Another potential option being considered includes using drugs that have been considered for the treatment of other coronaviruses that caused severe disease, such as the Severe Acute Respiratory Syndrome (SARS) or Middle East Respiratory Syndrome (MERS). Use of such countermeasures is, appropriately so, being considered within the framework of scientific studies. Otherwise we won’t really know what helps and what potentially causes harm.

Another innovative, general approach was developed by a California company, ExThera Medical Corporation. That approach is designed to filter out pathogens circulating in the bloodstream. It does not discriminate between pathogens, but filters them out based on receptors on the pathogen’s surface.

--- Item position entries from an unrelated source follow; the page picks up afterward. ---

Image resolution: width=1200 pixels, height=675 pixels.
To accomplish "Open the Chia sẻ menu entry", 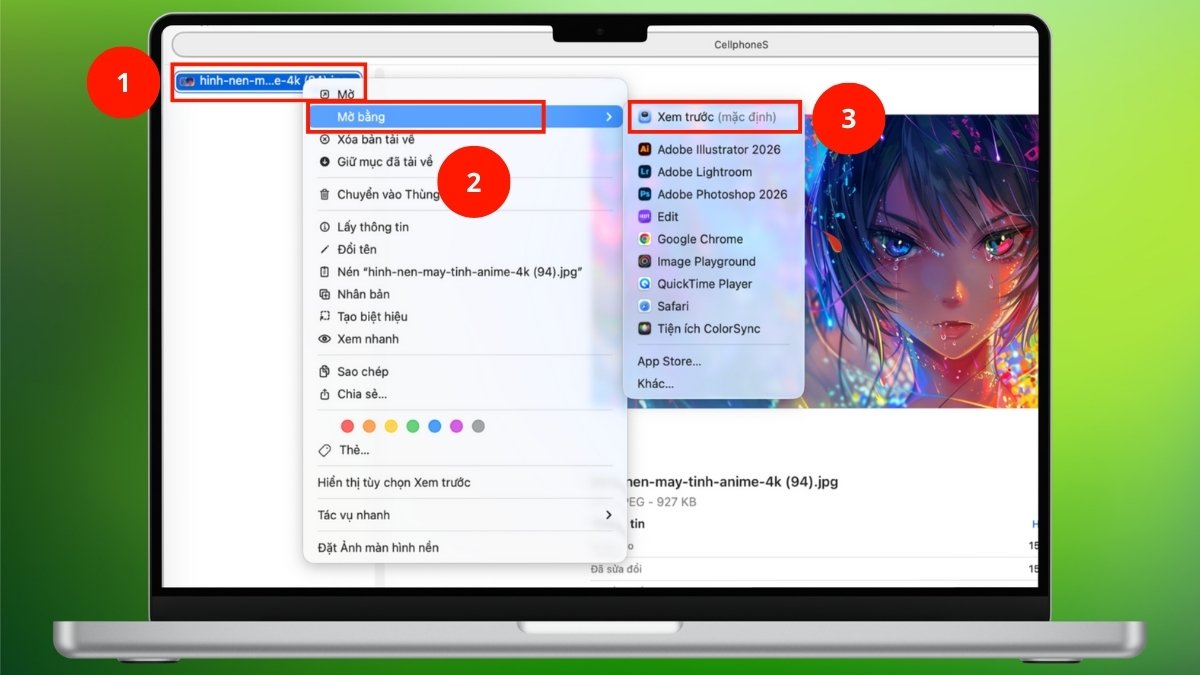I will 365,393.
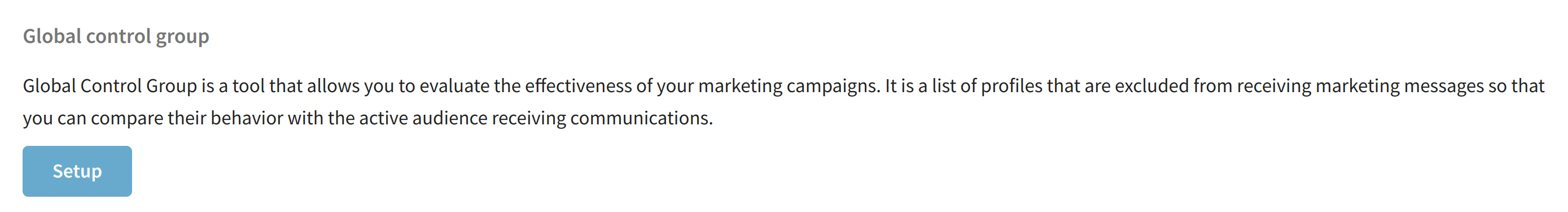Click the word 'behavior' in second line
The width and height of the screenshot is (1568, 212).
(247, 118)
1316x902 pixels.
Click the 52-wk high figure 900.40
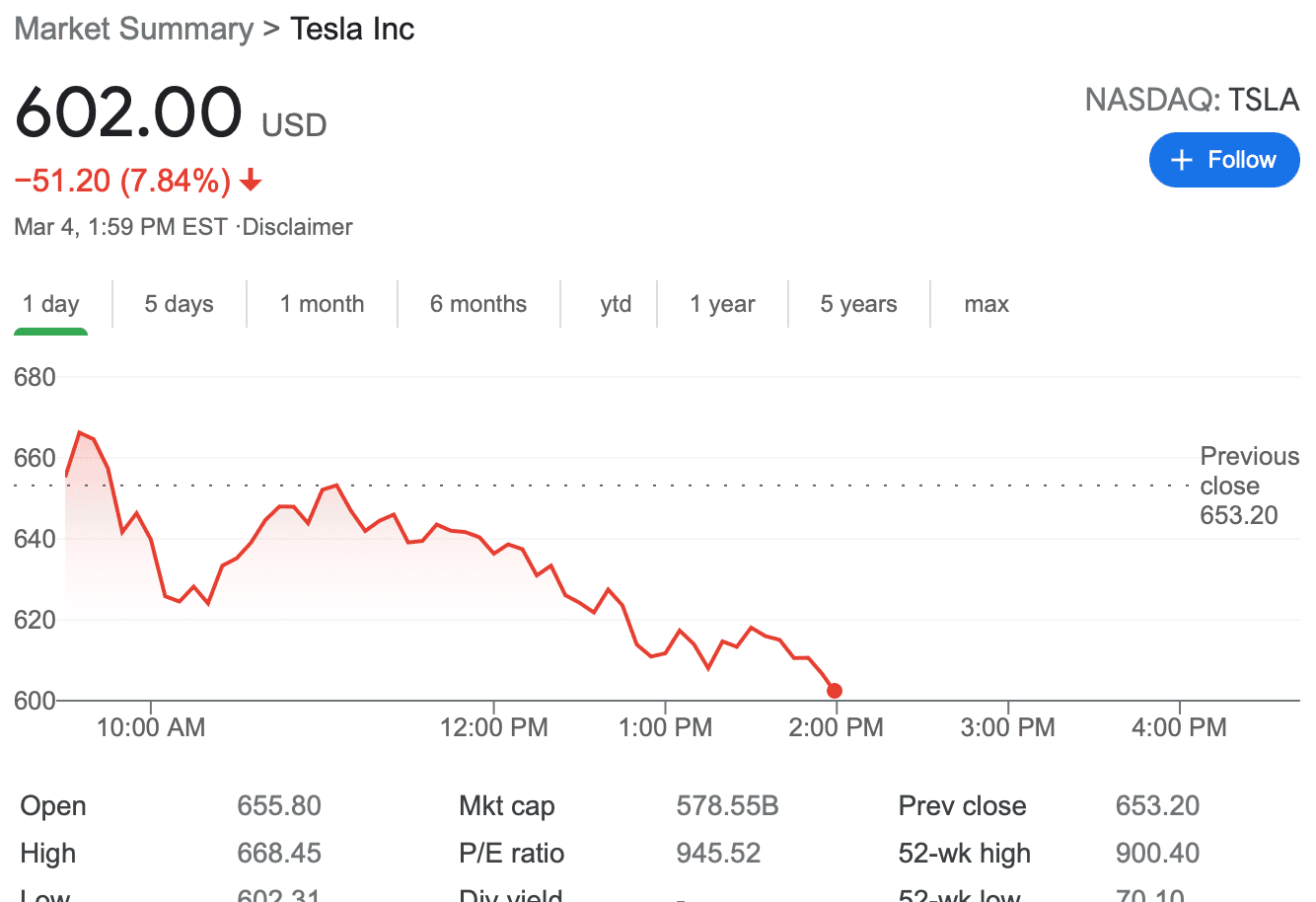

Whether it might work for coronaviruses is unknown, and may depend on how much of the disease severity is related to organisms in the bloodstream versus organisms in the lung.

There are likely other types of general approaches that could be useful. Certainly, gaining a better understanding from physicians in China regarding their observations, and what basic treatments, such as fluids, ventilator management, etc., appear beneficial or harmful is key, because it may take some time for the “magic bullets” to catch up.

The patients deserve that, whether they are in Wuhan, Singapore or Chicago.

Mark Kortepeter is chairman of the Scientific Advisory Board at Integrum Scientifics and author of “Inside the Hot Zone: a Soldier on the Front Lines of Biological Warfare.” He wrote this for InsideSources.com.